By Susan Bowerman : Special to The Times : June 23, 2008
The Atkins craze is pretty much behind us -- my neighborhood low-carb food store recently shuttered its doors -- so now it's time to circle back with some good news about carbohydrates.
High-carb foods such as beans, bananas and whole-grain breads might have gotten the cold shoulder in recent years. But of late, some in the food industry have begun touting the health benefits of "resistant starch" -- a form of fiber that delivers some of the health benefits of soluble and insoluble fibers.

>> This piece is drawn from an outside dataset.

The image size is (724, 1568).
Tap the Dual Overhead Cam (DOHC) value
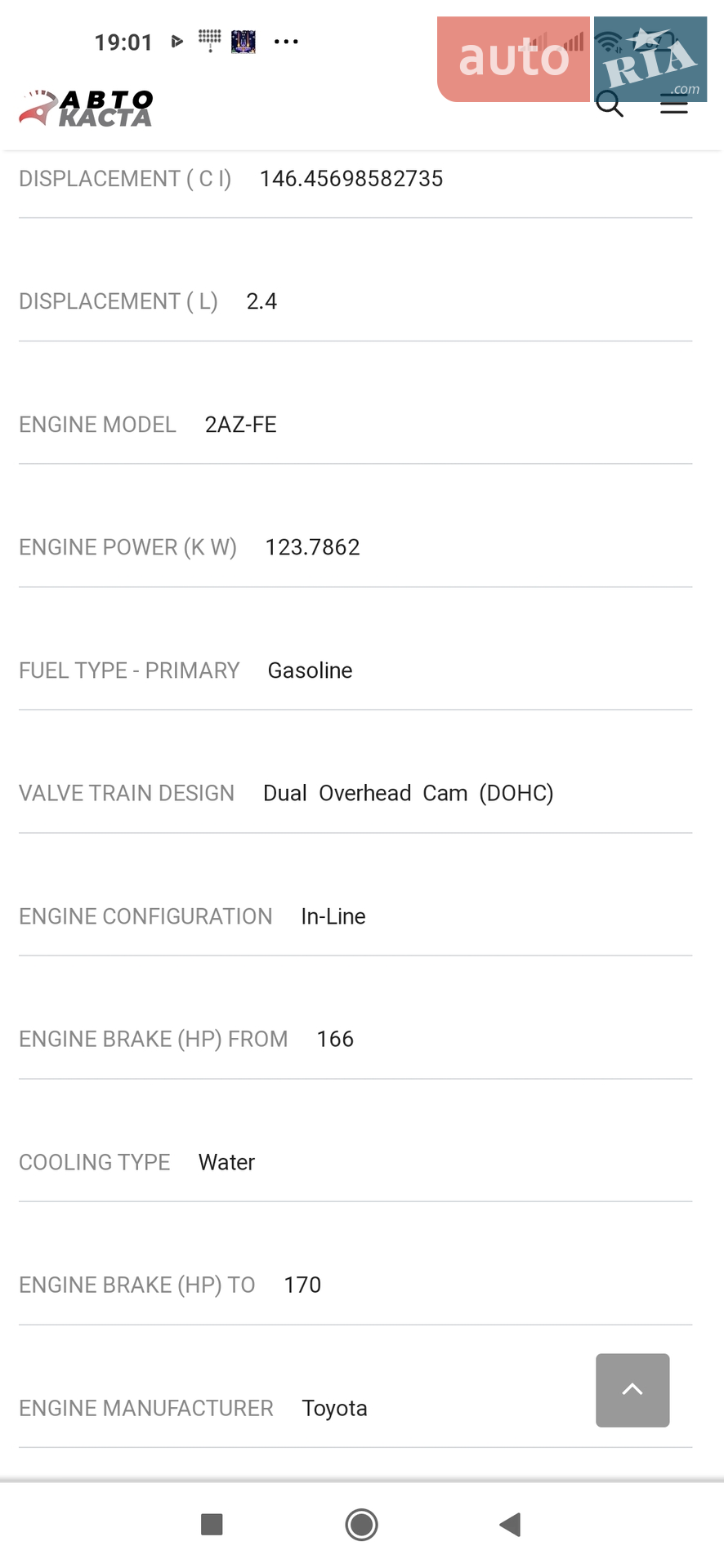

Starches are simply long chains of sugar molecules that must be broken apart by amylase, an enzyme in the saliva and small intestine, releasing the individual sugars so that they can be absorbed.
But resistant starches defy digestion: They contain more of a tight-packing form of starch that amylase doesn't easily attack. They continue unscathed through the digestive tract to the large intestine, where bacteria feed on them, fermenting them and producing fatty acids.
These fatty acids (acetate, propionate and butyrate) contribute to colon health. They make the environment more acidic and less hospitable to bacteria that can cause illness. Absorption of potentially toxic or carcinogenic compounds is lowered too.
Like insoluble fibers such as cellulose, resistant starch traps water and adds bulk to the stool, which helps with regularity. And it appears to share properties with soluble fibers that help to control blood sugar and cholesterol.
In a Korean study published in 2004 in the Journal of Nutritional Science and Vitaminology, overweight subjects who ate resistant starch every day for three weeks had significant drops (about 50 points, on average) in their cholesterol levels. The placebo group, who ate regular starch, showed no such change. But the subjects in this study ate a lot of resistant starch -- nearly five times the estimated 5 grams Americans eat daily via whole foods.
More modest intakes of resistant starch have been shown in a few studies to help blunt rapid rises in blood sugar after a carbohydrate-rich meal. In a Japanese report, for example, blood sugar levels in subjects with borderline diabetes rose 20% less after they ate bread laced with 6 grams of resistant starch than after a meal of bread without resistant starch.
Foods high in resistant starch may help with weight loss too. In a 2006 study from Louisiana State University published in the journal Obesity, rats fed chow supplemented with resistant starch lost body fat -- but not because the fiber filled them up. Instead, resistant starch stimulated genes that contain the blueprint for two hormones, PYY and GLP-1, that make us feel full and send signals to stop eating.
A small study at the University of Colorado, published in 2004 in Nutrition & Metabolism, looked at the effects of resistant starch on fat metabolism in people after eating a single meal. The fat in the meal was chemically labeled so that the end product of its metabolism -- carbon dioxide released in the breath -- could be traced over a six-hour period.
Fat burning was 23% higher in those who ate 5 grams of resistant starch in the meal than in those who didn't: More fat was burned for fuel and less was available to store away. The subjects in this study were of normal weight and they ate the starch once. Longer studies of intake in overweight people would be needed to see if weight loss would occur.
Resistant starches exist naturally in underripe bananas, navy beans, lentils, barley and whole-grain breads -- but in relatively small amounts. One review of the literature estimated that 6 to 12 grams of resistant starch at a meal can exert beneficial effects on blood sugar, but that daily intakes in the range of 20 grams might be needed to provide the bulk to promote digestive health. Even if you like your bananas green, a single fruit -- one of the richest natural sources -- will provide just less than 5 grams.
Food manufacturers are on top of this story, though. Forget low-carb breads and candy bars, so popular a few years ago. Corn-derived resistant starch is making its way into breads, cereals and pastas -- coming to a store near you.